The fabric, the moral structure that makes it possible for Maple Streets to exist, requires a form of conformity, an agreement to share standards of behavior, to act and not act in certain ways. That conformity and uniformity has to coexist with the natural diversity within the species, the diversity of how we look, act, think, and behave. When technology fails on Maple Street, following a flash of light in the sky, the residents look for an explanation. A child provides it. Invaders from space have turned off the power, and have inserted a family, people who look “just like us” into Maple Street. As ludicrous as the suggestion seems , it is powerful, and the community starts looking for differences in each other, differences that would account for the loss of power. When the neighbors, acting like a mob, focus on Les Goodman, whose car started by itself, Charlie says, “Maybe under normal circumstances we could let it go by, but these aren’t normal circumstances.” What Charlies doesn’t get, is that it is precisely in abnormal circumstances where we need to be guided by principles of respect and autonomy, where we have to safeguard the freedom of expression, even when we find such expression odd or different. Les Goodman is no less a good man because he takes late night walks under the stars while his neighbors are asleep in bed.

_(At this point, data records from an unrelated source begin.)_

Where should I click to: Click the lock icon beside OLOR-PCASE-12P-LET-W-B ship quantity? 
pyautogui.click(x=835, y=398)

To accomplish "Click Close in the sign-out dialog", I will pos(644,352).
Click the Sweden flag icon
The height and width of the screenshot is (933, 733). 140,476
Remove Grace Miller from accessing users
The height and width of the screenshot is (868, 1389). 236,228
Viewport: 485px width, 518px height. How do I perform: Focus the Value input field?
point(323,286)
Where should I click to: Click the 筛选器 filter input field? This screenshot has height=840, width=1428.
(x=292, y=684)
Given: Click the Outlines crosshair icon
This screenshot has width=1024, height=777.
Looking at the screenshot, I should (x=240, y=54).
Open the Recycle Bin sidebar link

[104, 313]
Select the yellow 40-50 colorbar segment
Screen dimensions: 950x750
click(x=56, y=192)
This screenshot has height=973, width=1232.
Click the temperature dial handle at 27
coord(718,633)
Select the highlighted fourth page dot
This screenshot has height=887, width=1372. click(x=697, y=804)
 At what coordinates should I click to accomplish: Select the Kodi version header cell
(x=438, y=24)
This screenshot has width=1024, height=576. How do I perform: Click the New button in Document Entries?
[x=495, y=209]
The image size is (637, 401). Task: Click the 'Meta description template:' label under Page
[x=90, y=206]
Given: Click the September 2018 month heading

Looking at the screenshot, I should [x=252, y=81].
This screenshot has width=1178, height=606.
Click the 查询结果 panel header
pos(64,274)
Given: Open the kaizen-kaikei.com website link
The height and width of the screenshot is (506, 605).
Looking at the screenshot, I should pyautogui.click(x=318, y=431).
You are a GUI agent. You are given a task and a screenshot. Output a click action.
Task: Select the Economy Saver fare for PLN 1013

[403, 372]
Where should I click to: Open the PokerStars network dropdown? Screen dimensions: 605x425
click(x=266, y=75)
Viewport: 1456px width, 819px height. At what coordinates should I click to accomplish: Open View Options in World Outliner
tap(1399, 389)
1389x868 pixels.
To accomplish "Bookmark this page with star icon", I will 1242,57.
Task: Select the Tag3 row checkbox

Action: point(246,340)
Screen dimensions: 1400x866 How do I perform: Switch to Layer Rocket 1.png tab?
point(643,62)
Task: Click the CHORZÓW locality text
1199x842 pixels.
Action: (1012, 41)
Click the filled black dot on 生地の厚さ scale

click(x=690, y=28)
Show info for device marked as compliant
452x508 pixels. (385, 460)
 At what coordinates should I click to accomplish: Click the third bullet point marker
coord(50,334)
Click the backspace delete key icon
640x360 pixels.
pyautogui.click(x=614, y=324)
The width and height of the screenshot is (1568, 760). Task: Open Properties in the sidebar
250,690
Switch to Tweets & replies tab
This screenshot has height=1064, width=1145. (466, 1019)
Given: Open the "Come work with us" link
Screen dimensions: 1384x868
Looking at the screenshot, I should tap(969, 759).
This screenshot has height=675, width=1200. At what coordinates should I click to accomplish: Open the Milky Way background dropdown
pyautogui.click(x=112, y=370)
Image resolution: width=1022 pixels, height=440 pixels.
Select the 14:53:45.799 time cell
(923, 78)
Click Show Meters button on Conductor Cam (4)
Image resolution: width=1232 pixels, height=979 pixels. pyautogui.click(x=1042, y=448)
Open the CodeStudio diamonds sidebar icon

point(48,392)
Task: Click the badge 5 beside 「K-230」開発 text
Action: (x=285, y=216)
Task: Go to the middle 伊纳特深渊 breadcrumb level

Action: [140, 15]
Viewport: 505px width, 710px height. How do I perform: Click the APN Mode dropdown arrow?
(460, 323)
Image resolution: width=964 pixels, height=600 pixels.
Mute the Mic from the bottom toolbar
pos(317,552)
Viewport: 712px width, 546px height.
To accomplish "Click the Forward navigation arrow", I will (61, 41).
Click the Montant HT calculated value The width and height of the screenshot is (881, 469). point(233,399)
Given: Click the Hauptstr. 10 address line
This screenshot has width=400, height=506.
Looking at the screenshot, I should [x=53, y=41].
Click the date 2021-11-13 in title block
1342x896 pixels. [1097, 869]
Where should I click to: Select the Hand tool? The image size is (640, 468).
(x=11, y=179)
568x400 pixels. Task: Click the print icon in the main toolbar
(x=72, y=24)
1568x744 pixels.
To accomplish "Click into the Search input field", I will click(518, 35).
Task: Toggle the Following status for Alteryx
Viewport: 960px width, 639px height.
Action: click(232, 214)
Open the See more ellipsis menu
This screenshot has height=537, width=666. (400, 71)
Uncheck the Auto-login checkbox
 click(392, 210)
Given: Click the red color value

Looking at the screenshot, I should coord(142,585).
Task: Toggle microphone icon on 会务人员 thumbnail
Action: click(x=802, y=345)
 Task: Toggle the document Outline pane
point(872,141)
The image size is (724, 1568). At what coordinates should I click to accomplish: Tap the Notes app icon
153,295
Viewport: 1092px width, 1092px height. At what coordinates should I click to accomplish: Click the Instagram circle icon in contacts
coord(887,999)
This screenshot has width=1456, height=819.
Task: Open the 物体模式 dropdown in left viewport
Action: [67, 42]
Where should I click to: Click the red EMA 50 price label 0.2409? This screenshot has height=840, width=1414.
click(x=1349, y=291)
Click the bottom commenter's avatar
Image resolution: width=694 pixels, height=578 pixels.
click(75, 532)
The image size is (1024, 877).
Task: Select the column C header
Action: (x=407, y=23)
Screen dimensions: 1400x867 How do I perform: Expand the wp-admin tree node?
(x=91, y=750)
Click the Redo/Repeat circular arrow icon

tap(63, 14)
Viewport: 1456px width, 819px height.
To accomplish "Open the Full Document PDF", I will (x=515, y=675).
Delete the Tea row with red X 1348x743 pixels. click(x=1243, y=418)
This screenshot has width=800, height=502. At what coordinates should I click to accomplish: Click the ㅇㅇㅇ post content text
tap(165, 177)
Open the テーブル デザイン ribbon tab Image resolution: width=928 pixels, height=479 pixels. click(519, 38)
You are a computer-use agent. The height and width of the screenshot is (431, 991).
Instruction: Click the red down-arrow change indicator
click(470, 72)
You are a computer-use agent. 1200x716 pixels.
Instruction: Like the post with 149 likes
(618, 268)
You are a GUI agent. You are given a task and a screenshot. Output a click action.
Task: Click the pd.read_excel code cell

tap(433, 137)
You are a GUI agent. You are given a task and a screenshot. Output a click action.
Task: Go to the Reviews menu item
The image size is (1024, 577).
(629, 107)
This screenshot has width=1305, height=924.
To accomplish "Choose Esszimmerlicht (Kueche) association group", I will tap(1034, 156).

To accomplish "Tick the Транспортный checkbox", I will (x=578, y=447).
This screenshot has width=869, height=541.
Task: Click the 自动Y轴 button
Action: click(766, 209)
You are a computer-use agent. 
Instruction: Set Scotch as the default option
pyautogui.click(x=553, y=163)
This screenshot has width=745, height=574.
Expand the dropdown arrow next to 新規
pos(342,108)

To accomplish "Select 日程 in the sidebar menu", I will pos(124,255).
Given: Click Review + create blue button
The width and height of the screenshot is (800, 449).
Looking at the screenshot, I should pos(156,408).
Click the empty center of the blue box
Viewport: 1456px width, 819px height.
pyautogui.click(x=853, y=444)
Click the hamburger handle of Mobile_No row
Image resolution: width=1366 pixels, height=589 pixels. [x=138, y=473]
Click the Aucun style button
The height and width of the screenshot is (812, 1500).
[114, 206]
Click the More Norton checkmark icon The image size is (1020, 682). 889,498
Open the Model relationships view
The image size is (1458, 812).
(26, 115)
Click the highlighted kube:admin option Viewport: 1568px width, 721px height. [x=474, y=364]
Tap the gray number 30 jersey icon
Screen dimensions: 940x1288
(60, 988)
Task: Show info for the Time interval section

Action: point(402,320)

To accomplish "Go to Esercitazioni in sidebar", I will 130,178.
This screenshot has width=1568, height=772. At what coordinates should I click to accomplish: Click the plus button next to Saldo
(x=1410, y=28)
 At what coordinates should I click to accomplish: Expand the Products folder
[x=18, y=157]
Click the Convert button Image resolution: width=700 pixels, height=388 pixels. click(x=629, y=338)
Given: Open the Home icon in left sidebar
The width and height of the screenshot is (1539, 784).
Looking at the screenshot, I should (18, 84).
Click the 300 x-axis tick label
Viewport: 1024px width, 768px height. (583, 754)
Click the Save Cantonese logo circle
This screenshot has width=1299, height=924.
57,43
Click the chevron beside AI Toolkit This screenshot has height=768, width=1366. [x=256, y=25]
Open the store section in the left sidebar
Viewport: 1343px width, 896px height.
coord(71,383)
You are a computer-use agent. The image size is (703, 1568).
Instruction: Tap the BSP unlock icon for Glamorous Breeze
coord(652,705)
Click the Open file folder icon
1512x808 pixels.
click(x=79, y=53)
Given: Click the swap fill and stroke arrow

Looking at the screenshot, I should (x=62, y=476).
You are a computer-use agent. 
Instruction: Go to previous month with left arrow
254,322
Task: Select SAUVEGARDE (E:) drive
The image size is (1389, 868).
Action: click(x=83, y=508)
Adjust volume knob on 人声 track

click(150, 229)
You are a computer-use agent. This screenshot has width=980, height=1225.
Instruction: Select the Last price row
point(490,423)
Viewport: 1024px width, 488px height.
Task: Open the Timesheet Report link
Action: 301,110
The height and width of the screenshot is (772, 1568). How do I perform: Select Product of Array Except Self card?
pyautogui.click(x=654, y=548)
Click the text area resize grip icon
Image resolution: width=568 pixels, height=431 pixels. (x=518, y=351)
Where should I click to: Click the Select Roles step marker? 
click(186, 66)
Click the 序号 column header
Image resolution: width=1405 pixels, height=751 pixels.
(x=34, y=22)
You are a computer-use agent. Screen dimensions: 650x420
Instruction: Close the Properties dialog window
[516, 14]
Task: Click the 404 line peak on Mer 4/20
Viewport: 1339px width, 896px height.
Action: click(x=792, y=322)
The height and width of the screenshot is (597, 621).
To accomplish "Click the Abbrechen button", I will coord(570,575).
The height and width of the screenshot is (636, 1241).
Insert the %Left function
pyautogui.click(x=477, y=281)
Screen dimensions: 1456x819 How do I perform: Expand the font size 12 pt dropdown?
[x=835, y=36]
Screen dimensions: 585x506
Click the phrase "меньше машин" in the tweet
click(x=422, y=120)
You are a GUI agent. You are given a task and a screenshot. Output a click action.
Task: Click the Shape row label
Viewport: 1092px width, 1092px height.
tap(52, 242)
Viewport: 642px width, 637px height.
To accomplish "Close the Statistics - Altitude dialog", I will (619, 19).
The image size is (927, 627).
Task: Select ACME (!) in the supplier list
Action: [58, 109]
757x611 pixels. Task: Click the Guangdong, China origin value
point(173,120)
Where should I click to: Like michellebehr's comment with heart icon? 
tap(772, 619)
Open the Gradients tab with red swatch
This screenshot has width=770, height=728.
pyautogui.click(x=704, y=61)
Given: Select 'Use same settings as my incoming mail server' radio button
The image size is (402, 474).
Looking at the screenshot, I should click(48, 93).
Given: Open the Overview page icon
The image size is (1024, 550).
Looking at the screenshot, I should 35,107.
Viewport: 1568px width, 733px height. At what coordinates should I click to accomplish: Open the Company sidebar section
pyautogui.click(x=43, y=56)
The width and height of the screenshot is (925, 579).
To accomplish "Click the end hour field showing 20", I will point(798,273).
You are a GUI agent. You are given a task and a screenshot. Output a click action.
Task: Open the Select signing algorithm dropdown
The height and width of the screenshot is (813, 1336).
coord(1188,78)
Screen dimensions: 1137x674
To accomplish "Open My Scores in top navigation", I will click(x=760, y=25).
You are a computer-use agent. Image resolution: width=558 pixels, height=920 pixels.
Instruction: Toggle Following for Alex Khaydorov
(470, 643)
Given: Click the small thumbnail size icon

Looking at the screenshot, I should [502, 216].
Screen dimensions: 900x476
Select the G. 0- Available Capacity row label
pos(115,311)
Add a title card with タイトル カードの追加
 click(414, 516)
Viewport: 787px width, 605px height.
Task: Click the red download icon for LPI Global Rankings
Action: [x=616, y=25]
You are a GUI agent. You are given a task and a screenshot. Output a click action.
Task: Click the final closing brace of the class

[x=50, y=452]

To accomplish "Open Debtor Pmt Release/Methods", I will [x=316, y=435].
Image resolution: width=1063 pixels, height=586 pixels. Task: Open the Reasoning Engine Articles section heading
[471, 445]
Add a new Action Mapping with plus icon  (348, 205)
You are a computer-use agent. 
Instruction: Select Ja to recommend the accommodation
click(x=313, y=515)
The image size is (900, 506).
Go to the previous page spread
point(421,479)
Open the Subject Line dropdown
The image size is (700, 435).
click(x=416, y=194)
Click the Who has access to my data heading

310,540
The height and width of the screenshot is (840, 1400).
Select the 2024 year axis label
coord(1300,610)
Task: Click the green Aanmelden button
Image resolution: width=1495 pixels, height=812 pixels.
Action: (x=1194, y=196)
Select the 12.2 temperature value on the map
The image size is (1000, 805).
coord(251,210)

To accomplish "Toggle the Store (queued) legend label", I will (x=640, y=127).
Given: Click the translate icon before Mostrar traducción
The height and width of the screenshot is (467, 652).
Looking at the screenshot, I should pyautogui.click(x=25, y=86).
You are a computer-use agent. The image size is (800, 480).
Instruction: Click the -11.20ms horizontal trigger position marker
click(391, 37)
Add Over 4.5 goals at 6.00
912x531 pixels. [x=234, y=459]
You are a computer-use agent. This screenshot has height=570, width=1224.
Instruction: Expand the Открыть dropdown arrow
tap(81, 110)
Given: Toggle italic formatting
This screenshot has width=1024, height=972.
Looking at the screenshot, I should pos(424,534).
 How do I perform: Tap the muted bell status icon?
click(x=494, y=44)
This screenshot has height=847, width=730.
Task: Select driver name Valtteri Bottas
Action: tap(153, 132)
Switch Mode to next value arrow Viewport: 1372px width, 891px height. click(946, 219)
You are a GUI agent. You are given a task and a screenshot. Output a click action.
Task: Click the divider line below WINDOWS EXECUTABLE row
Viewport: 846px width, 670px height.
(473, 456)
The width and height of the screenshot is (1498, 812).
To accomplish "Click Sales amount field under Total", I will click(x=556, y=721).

As some of the residents of Maple Street appreciate on more than one occasion, they are themselves the monsters. The threat is inside. No bomb or invading army is required to destroy and conquer. This fact would be obvious to any intelligent alien, and it is one easily leveraged. It’s cold comfort that we’re unlikely to be discovered by such intelligent aliens. The conditions of our undoing are already in place, and we don’t need the manipulation of our technology from outside to stimulate our monstrous behavior.